U.S. and Iraqi officials agreed to start talks on the eventual removal of American combat troops from Iraq as Iraqi Security Forces grow in capacity, during a joint strategic discussion April 7.

Secretary of State Antony J. Blinken and Iraqi Minister of Foreign Affairs Fuad Hussein led the virtual discussion aimed at reaffirming relationships between the two countries, including on security and counterterrorism, among other areas. The sides agreed to further bilateral security coordination, with a light at the end of the tunnel for combat deployments to the country.

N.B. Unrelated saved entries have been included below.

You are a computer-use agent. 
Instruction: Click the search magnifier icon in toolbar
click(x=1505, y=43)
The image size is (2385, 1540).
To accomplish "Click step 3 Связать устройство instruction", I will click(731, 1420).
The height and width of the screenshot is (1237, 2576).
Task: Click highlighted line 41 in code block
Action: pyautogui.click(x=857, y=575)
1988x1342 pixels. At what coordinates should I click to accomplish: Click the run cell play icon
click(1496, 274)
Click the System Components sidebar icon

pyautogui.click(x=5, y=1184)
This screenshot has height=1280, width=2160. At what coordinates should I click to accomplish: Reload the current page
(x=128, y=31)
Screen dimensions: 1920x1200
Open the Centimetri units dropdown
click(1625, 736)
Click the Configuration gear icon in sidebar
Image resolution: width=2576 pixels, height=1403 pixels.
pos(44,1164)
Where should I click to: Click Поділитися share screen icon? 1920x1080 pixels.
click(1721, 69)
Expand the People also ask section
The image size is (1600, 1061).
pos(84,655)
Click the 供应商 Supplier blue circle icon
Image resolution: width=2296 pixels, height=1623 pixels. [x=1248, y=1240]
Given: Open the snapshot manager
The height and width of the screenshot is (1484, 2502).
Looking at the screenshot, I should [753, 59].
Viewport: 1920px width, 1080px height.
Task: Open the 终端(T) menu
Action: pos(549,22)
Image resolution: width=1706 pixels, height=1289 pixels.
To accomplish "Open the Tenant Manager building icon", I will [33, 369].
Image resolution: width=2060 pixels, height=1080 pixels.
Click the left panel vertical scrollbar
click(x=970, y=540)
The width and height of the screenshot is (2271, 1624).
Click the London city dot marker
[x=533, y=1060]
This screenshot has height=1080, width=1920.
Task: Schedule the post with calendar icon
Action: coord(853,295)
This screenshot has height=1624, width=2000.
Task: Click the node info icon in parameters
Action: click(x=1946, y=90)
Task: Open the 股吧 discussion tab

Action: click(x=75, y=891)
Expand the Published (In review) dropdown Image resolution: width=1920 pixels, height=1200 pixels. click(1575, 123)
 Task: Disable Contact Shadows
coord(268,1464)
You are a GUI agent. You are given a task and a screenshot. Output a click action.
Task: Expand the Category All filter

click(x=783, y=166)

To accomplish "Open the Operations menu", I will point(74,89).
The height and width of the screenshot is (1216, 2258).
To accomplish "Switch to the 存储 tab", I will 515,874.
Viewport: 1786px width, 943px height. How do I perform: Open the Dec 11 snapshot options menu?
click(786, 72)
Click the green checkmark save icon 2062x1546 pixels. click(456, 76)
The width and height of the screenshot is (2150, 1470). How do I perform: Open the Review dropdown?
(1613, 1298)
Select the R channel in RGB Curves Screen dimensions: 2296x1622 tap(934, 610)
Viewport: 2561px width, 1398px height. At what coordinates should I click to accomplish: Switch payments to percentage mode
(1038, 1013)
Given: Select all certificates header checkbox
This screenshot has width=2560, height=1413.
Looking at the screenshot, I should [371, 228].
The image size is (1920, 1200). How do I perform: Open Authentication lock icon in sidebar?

“Based on the increasing capacity of the ISF, the parties confirmed that the mission of U.S. and Coalition forces has now transitioned to one focused on training and advisory tasks, thereby allowing for the redeployment of any remaining combat forces from Iraq, with the timing to be established in upcoming technical talks,” the U.S. and Iraq governments said in a joint statement.

Pentagon spokesman John F. Kirby, in an April 7 briefing, said there is no specific timeline for when combat troops would leave, and the subsequent talks have not yet been scheduled.

The communique from the dialogue is a “reaffirmation of the partnership that we have enjoyed with Iraq and the significance of the mission that still exists against ISIS,” Kirby said.

The U.S. has always been in Iraq at the invitation of the Iraqi government, and there was never an expectation that the American footprint would be permanent or enduring. Eventually, when the time is appropriate, U.S. forces would leave.

“The idea that there would eventually be a redeployment is not new,” Kirby said.

There are 2,500 U.S. forces in Iraq, who are there to advise and assist Iraqi forces. U.S. officials have not said how many of those troops serve in combat roles. The Defense Department Inspector General for Operation Inherent Resolve, in its most recent report, states that U.S. troops remain at the Baghdad Diplomatic Security Complex in Baghdad, al-Asad Air Base, and Erbil Air Base in the northern Kurdish region.

Kirby would not say if the redeployment of American troops out of Iraq would impact the ability to conduct airstrikes in the country.

“The transition of U.S. and other international forces away from combat operations to training, equipping, and assisting the ISF reflects the success of their strategic partnership and ensures support to the ISF’s continued efforts to ensure ISIS can never again threaten Iraq’s stability,” the communique states.